# Written instruction
Rewrite the data starting at the line that contains "Click Trail 2025 in the breadcrumb" and ending at the end of the data, replacing "battery indicator icon" with "battery status icon" and keeping everything else the same. Leave out the pictures.

# Exercise data
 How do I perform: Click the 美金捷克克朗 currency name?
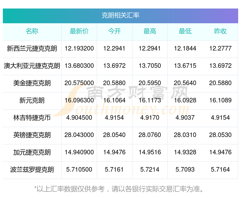point(32,83)
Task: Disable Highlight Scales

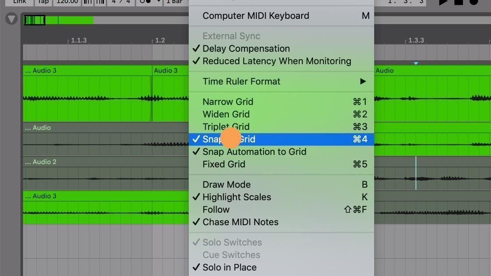Action: tap(237, 197)
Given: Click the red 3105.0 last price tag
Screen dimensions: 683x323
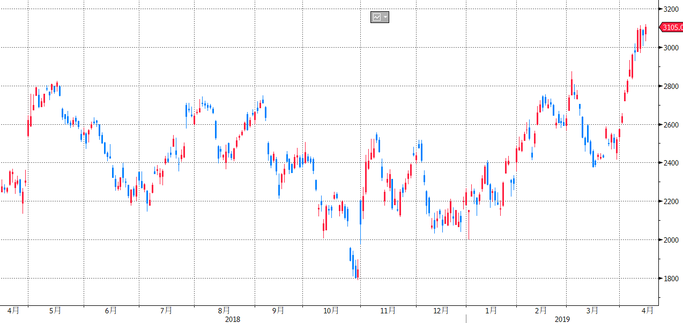Looking at the screenshot, I should (672, 27).
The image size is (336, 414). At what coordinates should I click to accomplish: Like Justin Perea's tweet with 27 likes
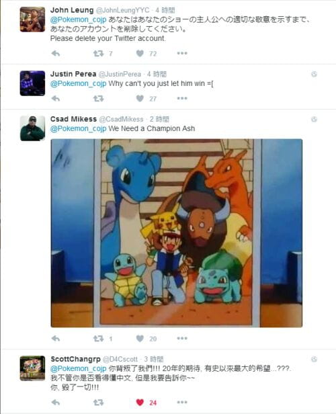tap(140, 99)
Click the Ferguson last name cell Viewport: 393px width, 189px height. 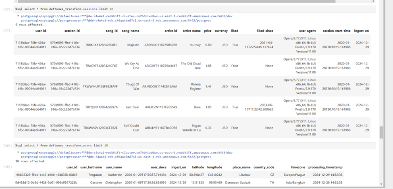pyautogui.click(x=94, y=175)
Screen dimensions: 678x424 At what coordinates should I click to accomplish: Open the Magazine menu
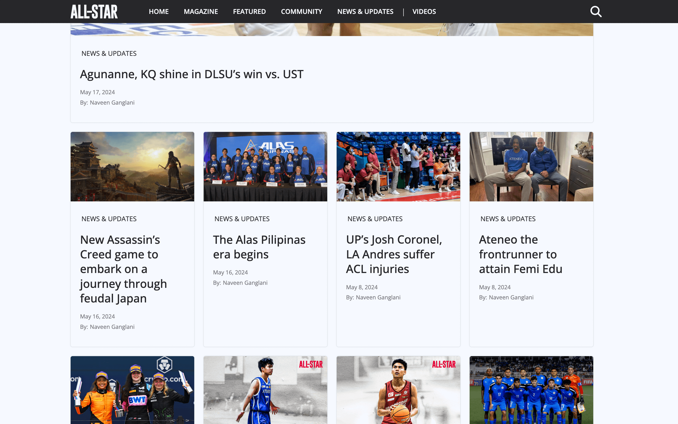pos(201,11)
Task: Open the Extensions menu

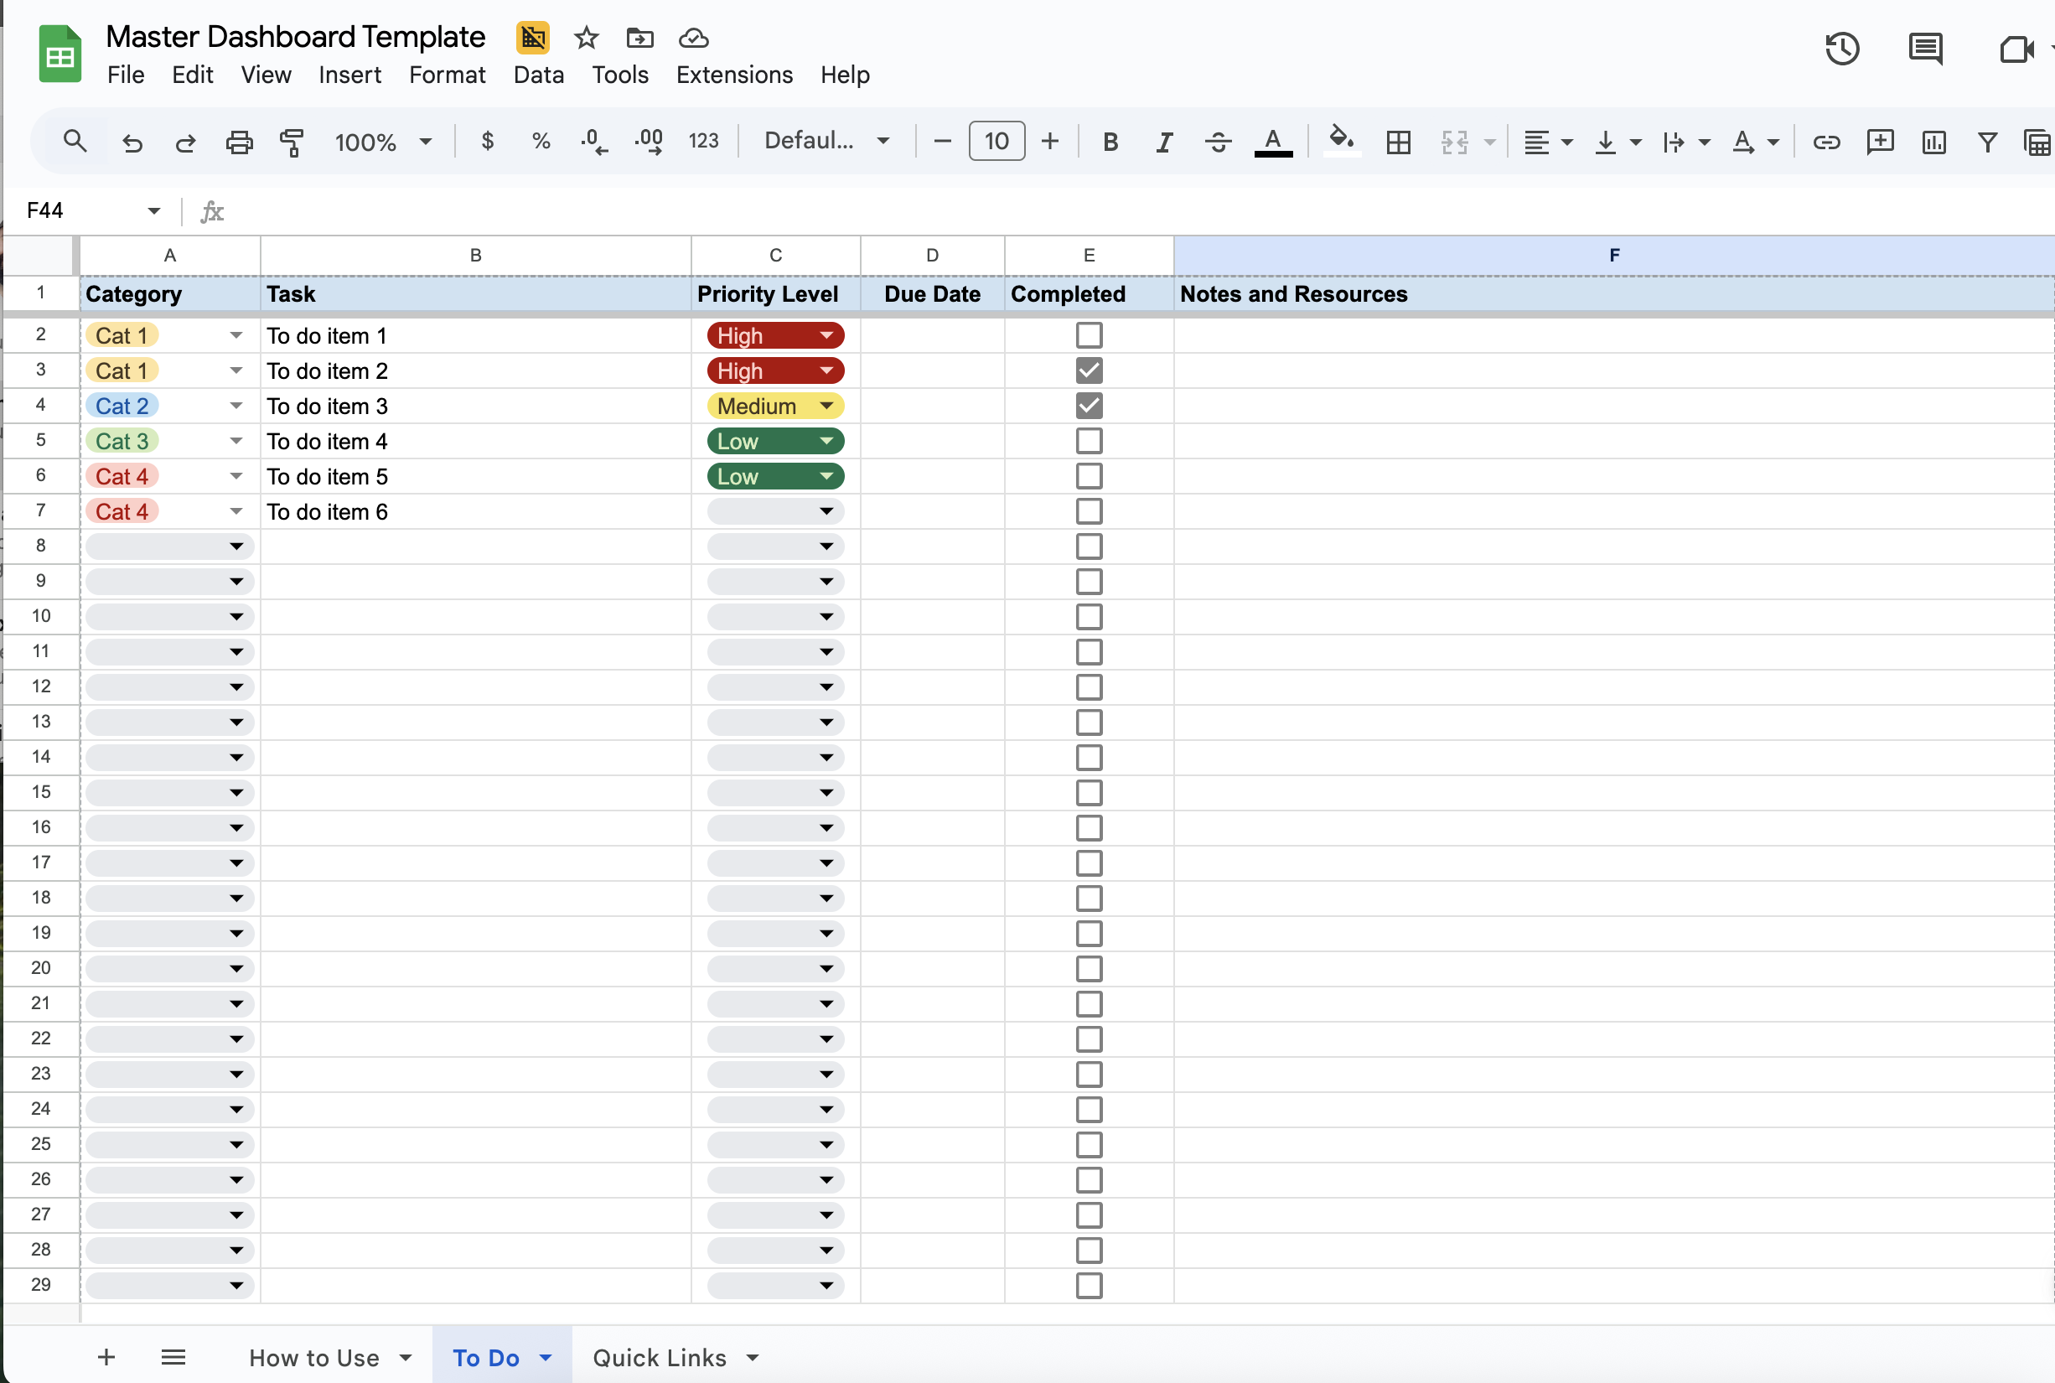Action: coord(734,75)
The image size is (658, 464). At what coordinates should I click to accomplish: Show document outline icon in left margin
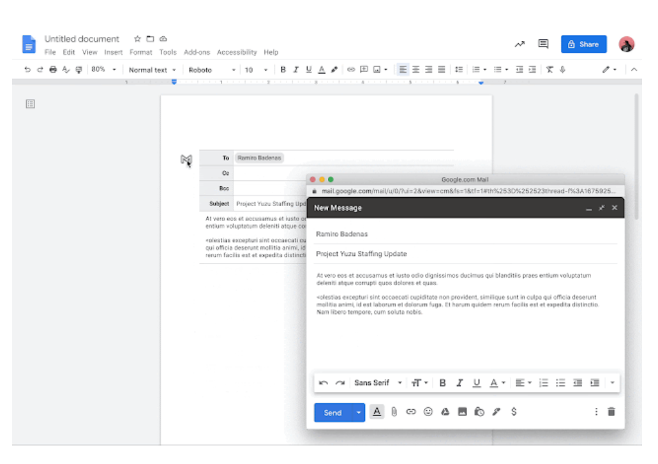click(x=30, y=103)
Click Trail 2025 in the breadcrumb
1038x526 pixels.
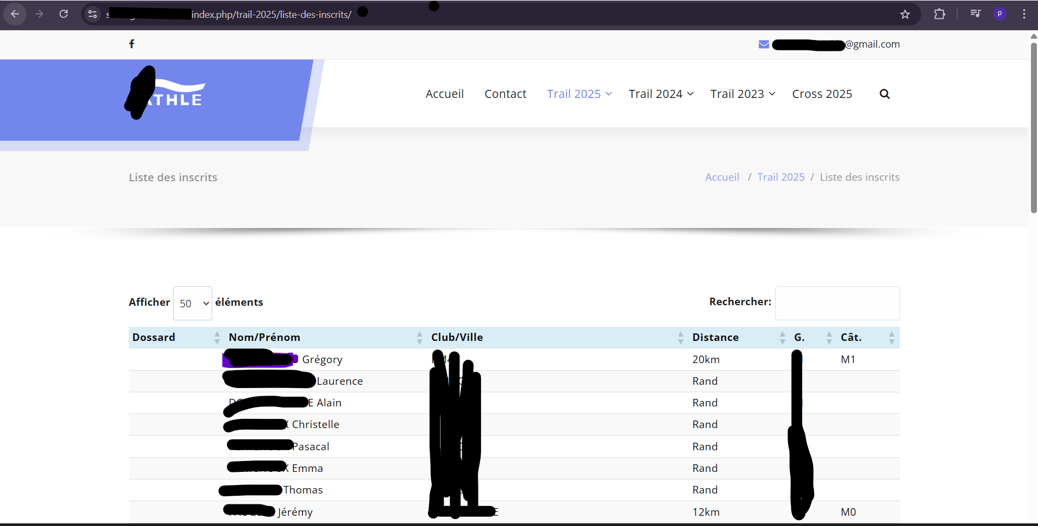pos(780,177)
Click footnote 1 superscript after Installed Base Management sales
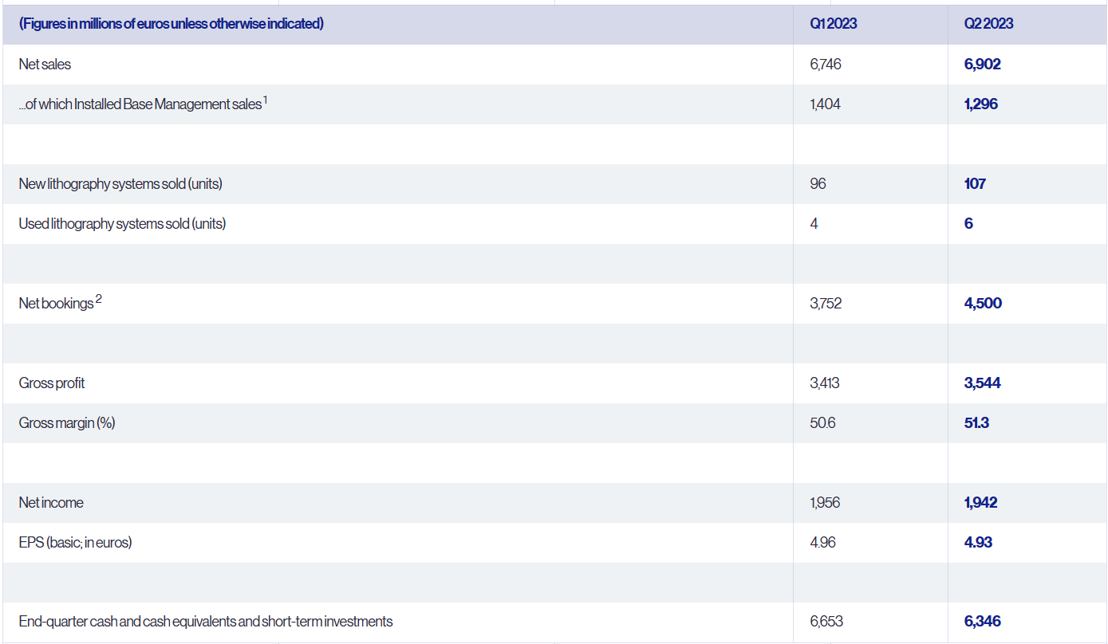Viewport: 1108px width, 644px height. [x=265, y=100]
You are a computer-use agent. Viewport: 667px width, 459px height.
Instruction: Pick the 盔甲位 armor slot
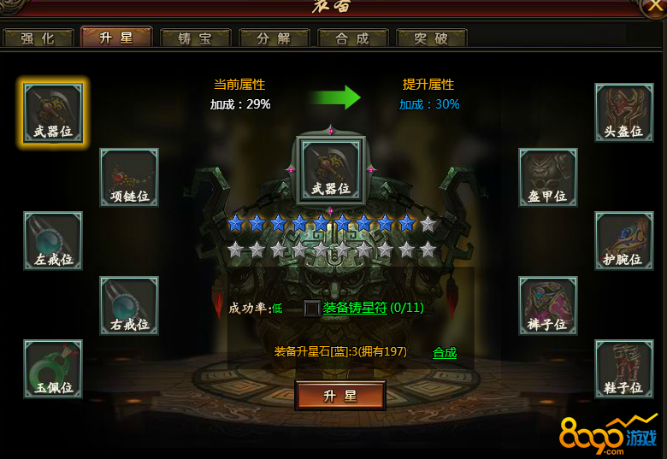click(548, 178)
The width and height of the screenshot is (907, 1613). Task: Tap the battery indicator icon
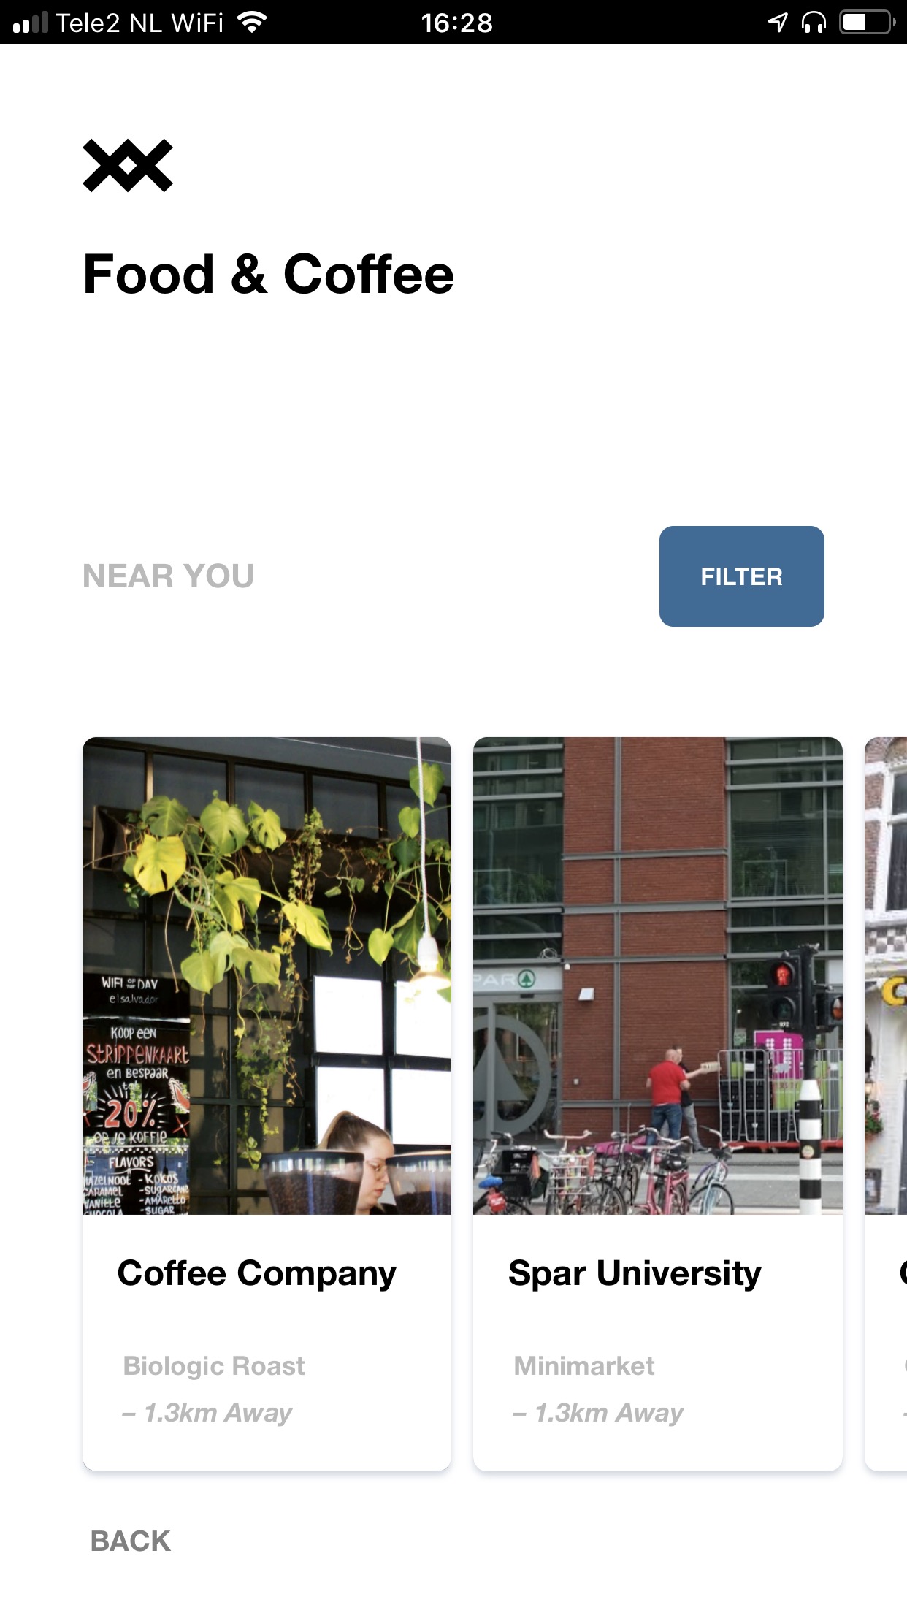868,23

# Task answer
Click Trail 2025 in the breadcrumb
1038x526 pixels.
pos(780,177)
Click footnote 1 superscript after Installed Base Management sales
Viewport: 1108px width, 644px height. [x=265, y=100]
You are a computer-use agent. Viewport: 667px width, 459px height.
Instruction: Pick the 盔甲位 armor slot
click(548, 178)
The width and height of the screenshot is (907, 1613). Task: Tap the battery status icon
868,23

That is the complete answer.